Before we dive into the code, let’s understand the hype behind boosting. Boosting is an ensemble technique that builds models sequentially. Each new tree focuses on correcting the mistakes of the previous one.
In theory, it offers: - Automatic detection of complex non-linear
relationships. - No need to manually code interaction terms (like
price * ad_spend). - Regularization to fight
overfitting.
However, theory does not always beat practice. As you will see, the best model is the one that fits the actual shape of your data, not the one with the most impressive name.
To keep this portfolio project reproducible, I am generating synthetic data that mimics NexaMart’s daily sales. I am intentionally building in some “hidden” patterns—like a slight interaction between price and advertising—to see if the models can spot them.
# Load the libraries we need for this journey
library(tidyverse)
library(xgboost)
library(caret)
library(ggplot2)
library(Metrics)
# Set seed for reproducibility (so our "random" data is consistent)
set.seed(2026)
# Simulate 2 years of daily data (730 rows)
n <- 730
sales_data <- tibble(
date = seq.Date(as.Date("2024-01-01"), by = "day", length.out = n),
# Feature 1: Price of the product (Naira) - fluctuates over time
price = round(runif(n, 1500, 3500)),
# Feature 2: Daily advertising spend (in thousands of Naira)

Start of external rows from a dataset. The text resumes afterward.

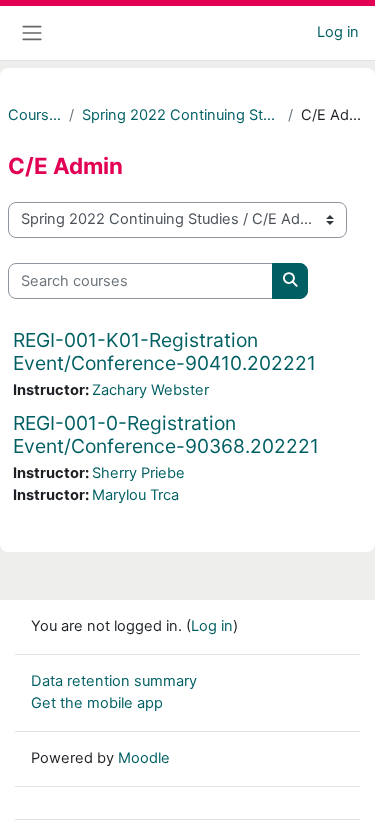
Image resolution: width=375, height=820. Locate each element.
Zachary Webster (150, 390)
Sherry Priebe (138, 473)
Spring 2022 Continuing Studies (181, 115)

ad_spend = round(runif(n, 5, 50)),
# Feature 3: Competitor's price (Naira) - usually close to ours
comp_price = round(price + rnorm(n, 0, 300)),
# Feature 4: Day of the week (Monday=1 ... Sunday=7)
dow = as.numeric(format(date, "%u")),
# Feature 5: Month number (to capture seasonality)
month = as.numeric(format(date, "%m")),
# Feature 6: Promo flag (1 if there is a promotion, else 0) - 30% of days
promo = rbinom(n, 1, 0.3)
)
# Now, let's generate the "Target": Daily Unit Sales.
# We are secretly creating a specific data reality for our models to discover!
sales_data <- sales_data %>%
mutate(
# A fairly strong linear trend (price negatively affects sales, ads boost it)
linear_sales = 500 - 0.08*price + 1.2*ad_spend - 0.05*comp_price +
15*promo + 20*(dow %in% c(6,7)) + 5*sin(2*pi*month/12),
# Add some random noise (real-world randomness)
noise = rnorm(n, 0, 30),
# A small non-linear interaction term (price and ads together)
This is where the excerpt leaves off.